PBIXRay is a Python library designed to parse and analyze PBIX files, which are used with Microsoft Power BI. This library provides a straightforward way to extract valuable information from PBIX files, including tables, metadata, Power Query code, and more.
This library is the Python implementation of the logic embedded in the DuckDB extension duckdb-pbix-extension.
Note: PBIXRay also supports Excel (XLSX) files with embedded PowerPivot models. You can use the same API to extract and analyze data models from XLSX files that contain PowerPivot data.
Before using PBIXRay, ensure you have the following Python modules installed: apsw, kaitaistruct, and pbixray.
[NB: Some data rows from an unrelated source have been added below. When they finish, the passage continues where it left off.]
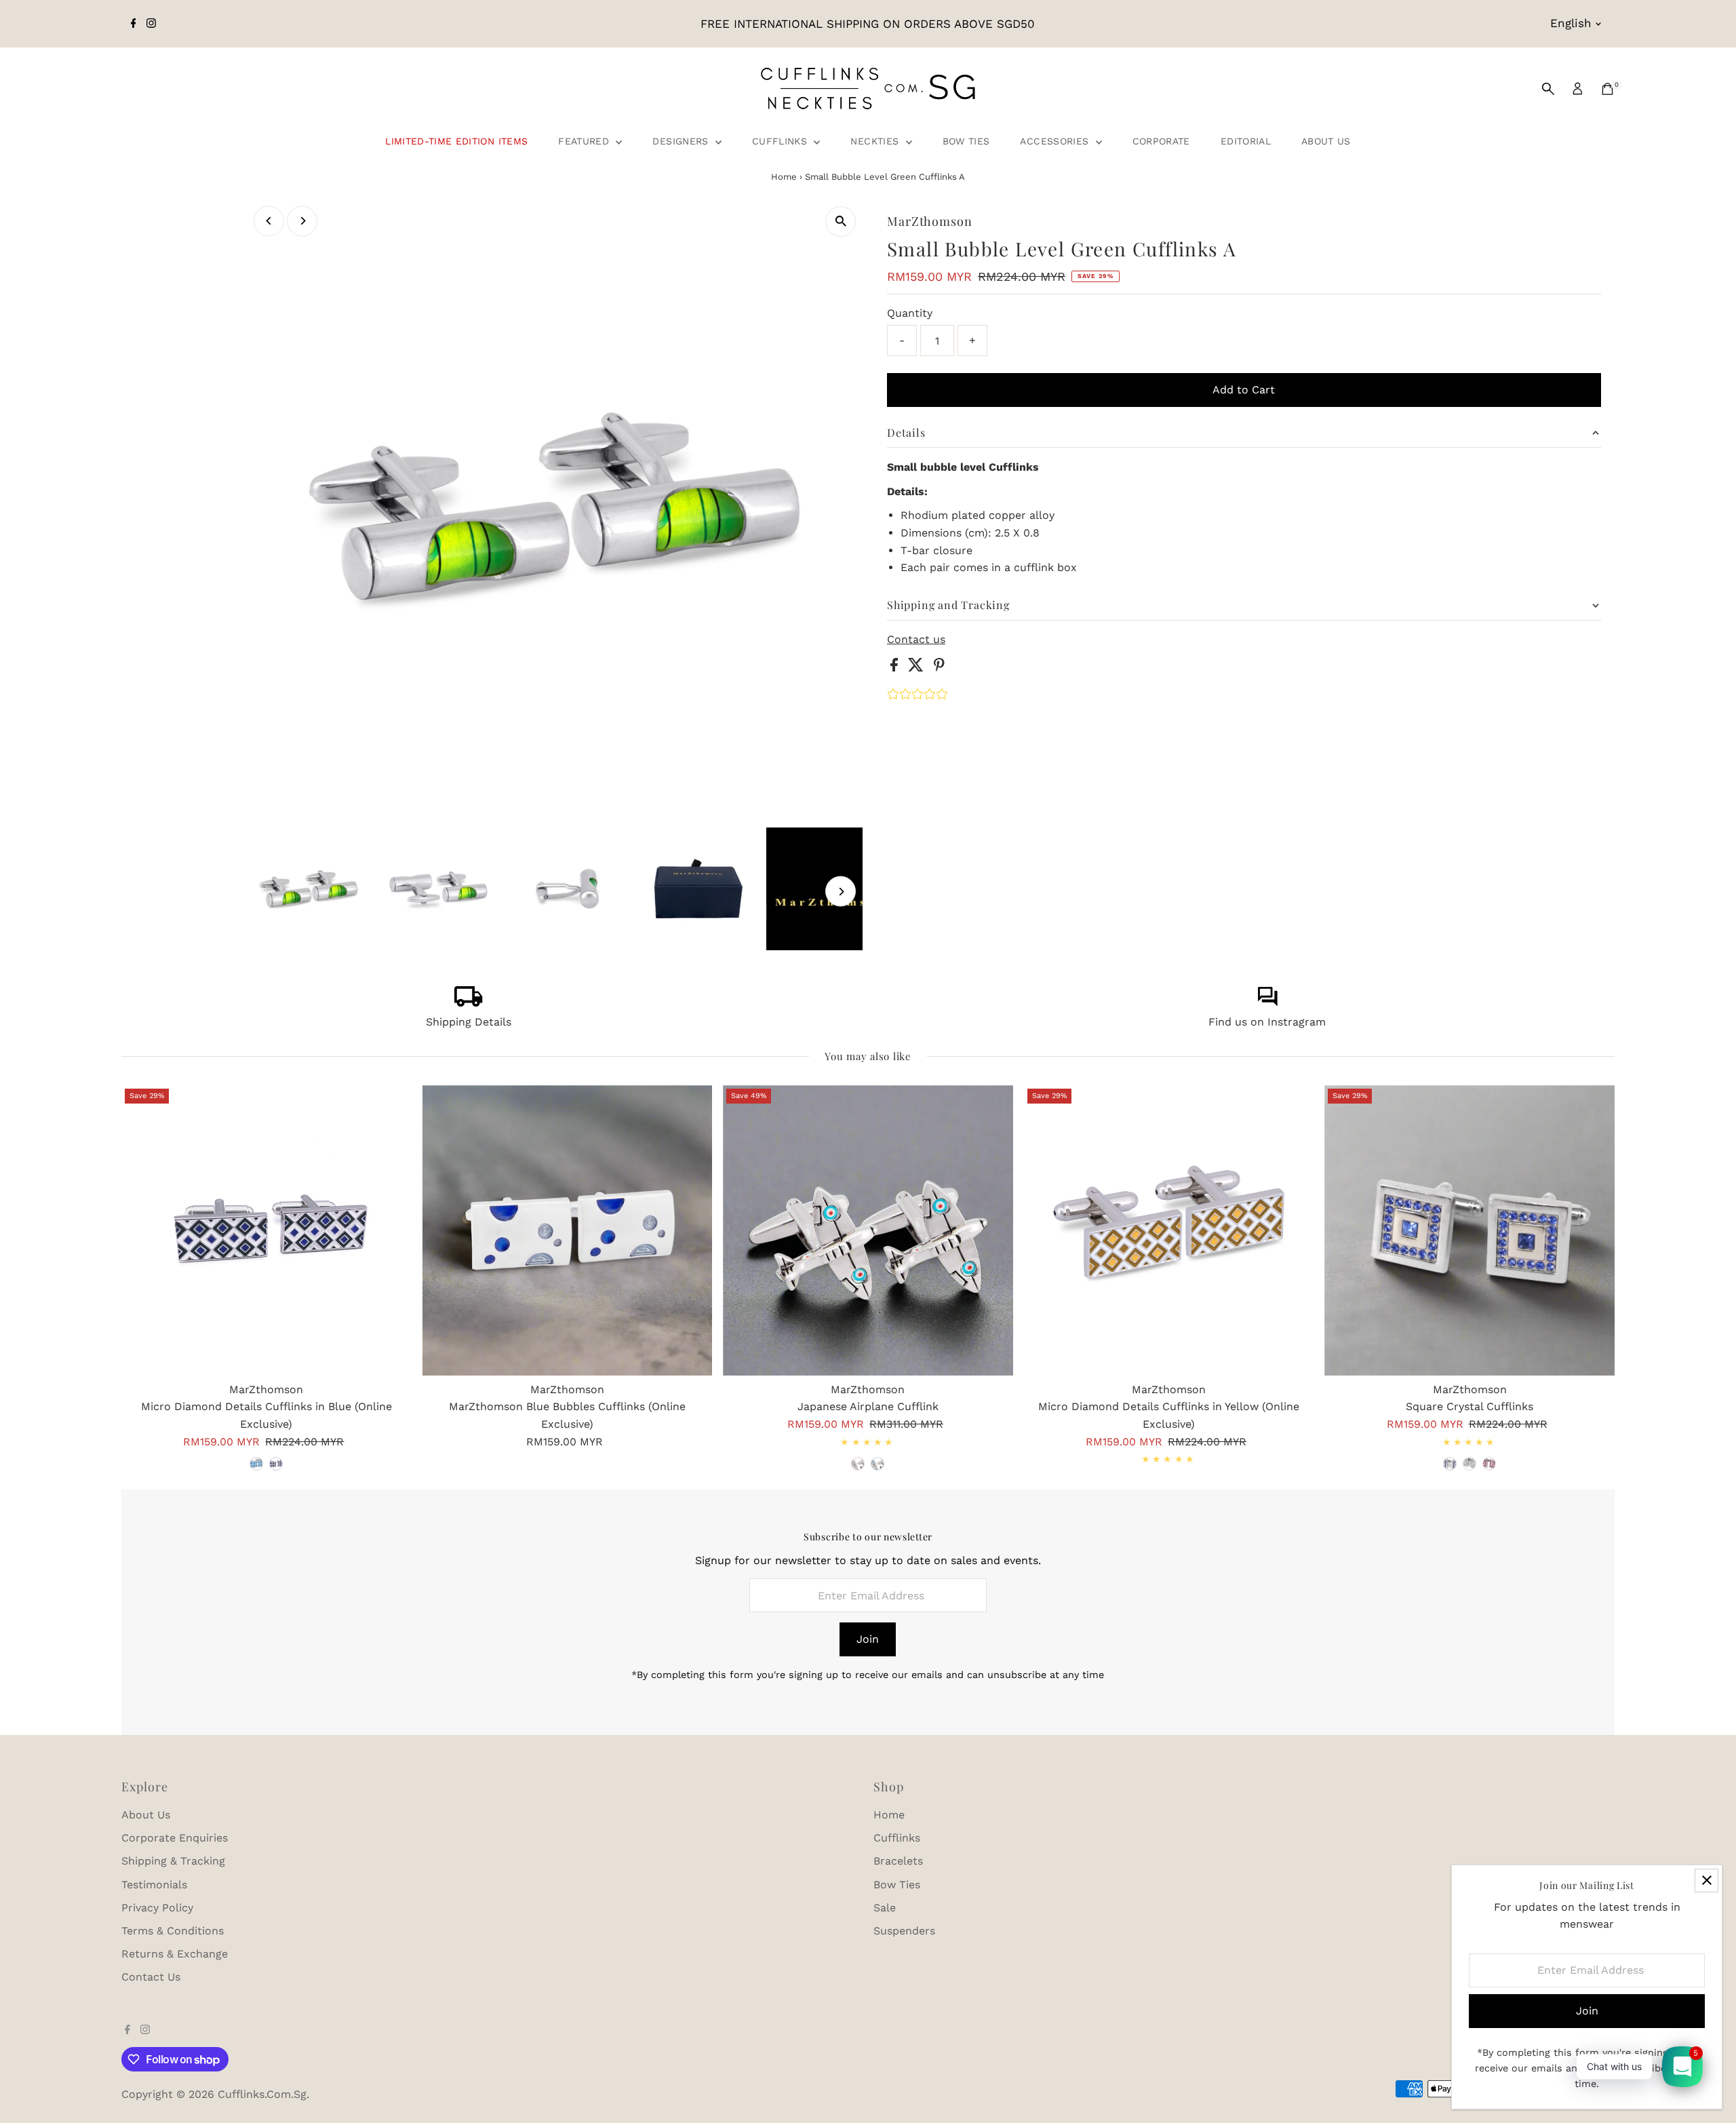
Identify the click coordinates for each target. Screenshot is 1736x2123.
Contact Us (150, 1976)
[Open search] (1548, 89)
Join (867, 1639)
You can install them using pip:
pip install pbixrayTo start using PBIXRay, import the module and initialize it with the path to your PBIX file:
from pbixray import PBIXRay
model = PBIXRay('path/to/your/file.pbix')To list all tables in the model:
tables = model.tables
print(tables)To get metadata about the Power BI configuration used during model creation:
metadata = model.metadata
print(metadata)To display all M/Power Query code used for data transformation, in a dataframe with TableName and Expression columns:
power_query = model.power_query
print(power_query)To display all M Parameters values in a dataframe with ParameterName, Description, Expression and ModifiedTime columns:
m_parameters = model.m_parameters
print(m_parameters)To find out the model size in bytes:
size = model.size
print(f"Model size: {size} bytes")To view DAX calculated tables in a dataframe with TableName and Expression columns:
dax_tables = model.dax_tables
print(dax_tables)To access DAX measures in a dataframe with TableName, Name, Expression, DisplayFolder, and Description columns:
dax_measures = model.dax_measures
print(dax_measures)To access calculated column DAX expressions in a dataframe with TableName,ColumnName and Expression columns:
dax_columns = model.dax_columns
print(dax_columns)To get details about the data model schema and column types in a dataframe with TableName, ColumnName, and PandasDataType columns:
schema = model.schema
print(schema)To get the details about the data model relationships in a dataframe with FromTableName, FromColumnName, ToTableName, ToColumnName, IsActive, Cardinality, CrossFilteringBehavior, FromKeyCount, ToKeyCount and RelyOnReferentialIntegrity columns:
relationships = model.relationships
print(relationships)To get the details about Row-Level Security roles and permissions in a dataframe with TableName, RoleName, RoleDescription, FilterExpression, State and MetadataPermission columns:
rls = model.rls
print(rls)To retrieve the contents of a specified table:
table_name = 'YourTableName'
table_contents = model.get_table(table_name)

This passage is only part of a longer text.